As I said, when I created a application online I can select the date up to 6 months later.

will I get rejected due to the travel date more than 3 months before travel date? or get approved with a travel date marked earlier?


----------



## Joppa (Sep 7, 2009)

No, but your visa (vignette) will be made valid three months after your application date. No problems if you can travel then, but if you can't, you have to get vignette reissued for £122.


----------



## HKG3 (Jan 11, 2015)

Topper said:


> thanks HKG3
> 
> My wife and I have the UK HSBC account, were opened 3 years ago to receive the rent income.
> we don't have the BNO, just HK passport.
> ...


You are very organised. Other member of the forum gave you answers to your queries and I have nothing more to add. Just want to wish you and your family all the best in the UK.


----------



## Topper (Feb 10, 2016)

Joppa said:


> No, but your visa (vignette) will be made valid three months after your application date. No problems if you can travel then, but if you can't, you have to get vignette reissued for £122.


Do you mean I need to travel within 30 days from the visa marked date, to meet the new policy about getting the BRP ?


----------



## Topper (Feb 10, 2016)

HKG3 said:


> You are very organised. Other member of the forum gave you answers to your queries and I have nothing more to add. Just want to wish you and your family all the best in the UK.


thanks.
Sad to know I can only apply the visa 3 months before the intended travel date, I thought to apply 6 months in advance, so I can have more time to arrange flight tickets and packing.


----------



## HKG3 (Jan 11, 2015)

Topper said:


> Do you mean I need to travel within 30 days from the visa marked date, to meet the new policy about getting the BRP ? (cos the vignette sticker in passport only valid 30 days)


You need to arrive in the UK by the end of the 30 day period visa and get your BRP in your local post office in the UK.
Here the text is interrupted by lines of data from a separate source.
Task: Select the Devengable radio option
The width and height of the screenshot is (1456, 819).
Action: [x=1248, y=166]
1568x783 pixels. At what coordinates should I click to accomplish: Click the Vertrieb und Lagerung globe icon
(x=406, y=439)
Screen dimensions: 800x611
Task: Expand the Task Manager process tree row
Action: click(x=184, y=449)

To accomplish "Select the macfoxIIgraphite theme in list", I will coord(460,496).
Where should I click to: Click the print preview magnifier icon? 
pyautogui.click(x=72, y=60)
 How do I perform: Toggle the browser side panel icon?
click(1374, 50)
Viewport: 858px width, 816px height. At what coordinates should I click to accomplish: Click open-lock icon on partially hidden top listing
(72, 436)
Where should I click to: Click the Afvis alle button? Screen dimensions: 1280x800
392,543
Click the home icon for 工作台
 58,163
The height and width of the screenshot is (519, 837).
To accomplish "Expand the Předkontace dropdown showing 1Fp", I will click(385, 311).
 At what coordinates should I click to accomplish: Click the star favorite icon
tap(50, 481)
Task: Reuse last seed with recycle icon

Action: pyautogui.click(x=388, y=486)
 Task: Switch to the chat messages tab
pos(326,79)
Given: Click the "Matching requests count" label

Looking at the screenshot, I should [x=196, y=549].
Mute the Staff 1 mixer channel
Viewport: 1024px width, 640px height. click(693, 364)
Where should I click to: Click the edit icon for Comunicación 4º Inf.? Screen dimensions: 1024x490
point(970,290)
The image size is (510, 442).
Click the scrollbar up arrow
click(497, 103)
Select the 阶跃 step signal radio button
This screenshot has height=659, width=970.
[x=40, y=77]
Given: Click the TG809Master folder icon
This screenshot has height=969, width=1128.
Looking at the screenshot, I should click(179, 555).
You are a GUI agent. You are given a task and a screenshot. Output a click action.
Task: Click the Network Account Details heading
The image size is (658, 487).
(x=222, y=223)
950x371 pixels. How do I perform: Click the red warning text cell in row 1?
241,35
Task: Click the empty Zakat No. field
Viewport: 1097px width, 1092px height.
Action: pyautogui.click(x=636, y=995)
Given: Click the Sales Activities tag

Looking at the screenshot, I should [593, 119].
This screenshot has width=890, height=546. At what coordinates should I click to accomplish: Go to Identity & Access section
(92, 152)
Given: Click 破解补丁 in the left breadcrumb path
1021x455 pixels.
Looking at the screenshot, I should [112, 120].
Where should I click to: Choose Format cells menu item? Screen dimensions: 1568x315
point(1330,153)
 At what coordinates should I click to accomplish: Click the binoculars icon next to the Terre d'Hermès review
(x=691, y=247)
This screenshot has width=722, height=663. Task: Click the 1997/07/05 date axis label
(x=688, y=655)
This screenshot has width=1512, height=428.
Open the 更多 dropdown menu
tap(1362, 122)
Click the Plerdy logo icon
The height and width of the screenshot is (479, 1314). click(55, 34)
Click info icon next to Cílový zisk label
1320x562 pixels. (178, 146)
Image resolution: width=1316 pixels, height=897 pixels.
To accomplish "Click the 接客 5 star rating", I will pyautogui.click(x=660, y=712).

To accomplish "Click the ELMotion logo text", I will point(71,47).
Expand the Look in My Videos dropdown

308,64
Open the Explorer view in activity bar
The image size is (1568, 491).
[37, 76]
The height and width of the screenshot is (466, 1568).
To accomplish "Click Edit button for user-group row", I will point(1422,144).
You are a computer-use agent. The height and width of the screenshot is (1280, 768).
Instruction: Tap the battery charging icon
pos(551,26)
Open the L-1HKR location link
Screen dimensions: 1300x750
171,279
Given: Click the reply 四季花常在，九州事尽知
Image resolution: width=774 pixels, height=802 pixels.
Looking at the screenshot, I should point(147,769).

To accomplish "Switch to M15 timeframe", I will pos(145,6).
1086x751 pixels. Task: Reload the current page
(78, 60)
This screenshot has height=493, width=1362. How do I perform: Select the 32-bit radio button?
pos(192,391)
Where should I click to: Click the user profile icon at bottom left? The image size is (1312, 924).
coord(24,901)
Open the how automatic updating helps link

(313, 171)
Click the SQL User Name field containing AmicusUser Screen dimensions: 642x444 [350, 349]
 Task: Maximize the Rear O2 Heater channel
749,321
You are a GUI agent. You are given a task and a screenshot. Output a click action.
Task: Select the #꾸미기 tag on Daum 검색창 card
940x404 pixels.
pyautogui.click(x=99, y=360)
I am sure other members of the forum will correct me if I am wrong, but as far as I can understand, say if you apply on Monday 29 February 2016, you must arrive in the UK on 28 June 2016 (3 months plus 30 days).


----------



## Topper (Feb 10, 2016)

HKG3 said:


> You need to arrive in the UK by the end of the 30 day period visa and get your BRP in your local post office in the UK.
> 
> I am sure other members of the forum will correct me if I am wrong, but as far as I can understand, say if you apply on Monday 29 February 2016, you must arrive in the UK on 28 June 2016 (3 months plus 30 days).


thanks. It is quite strange that as I noticed the entry settlement visa is 33 months, the extra 3 months (out of 30months) is for people arrange to move. But now cos of the BRP it is limited to arrive within 30 days.


----------



## HKG3 (Jan 11, 2015)

Topper said:


> thanks. It is quite strange that as I noticed the entry settlement visa is 33 months, the extra 3 months (out of 30months) is for people arrange to move. But now cos of the BRP it is limited to arrive within 30 days.


You may want to look at it in the following way - the 33 month visa is 3 months you can apply in advance plus the 30 months stay in the UK.

When you apply for the spouse visa in Hong Kong, you will be given a 30 day visa for you to land in the UK and collect your BRP in your local post office.


----------



## Topper (Feb 10, 2016)

HKG3 said:


> You may want to look at it in the following way - the 33 month visa is 3 months you can apply in advance plus the 30 months stay in the UK.
> 
> When you apply for the spouse visa in Hong Kong, you will be given a 30 day visa for you to land in the UK and collect your BRP in your local post office.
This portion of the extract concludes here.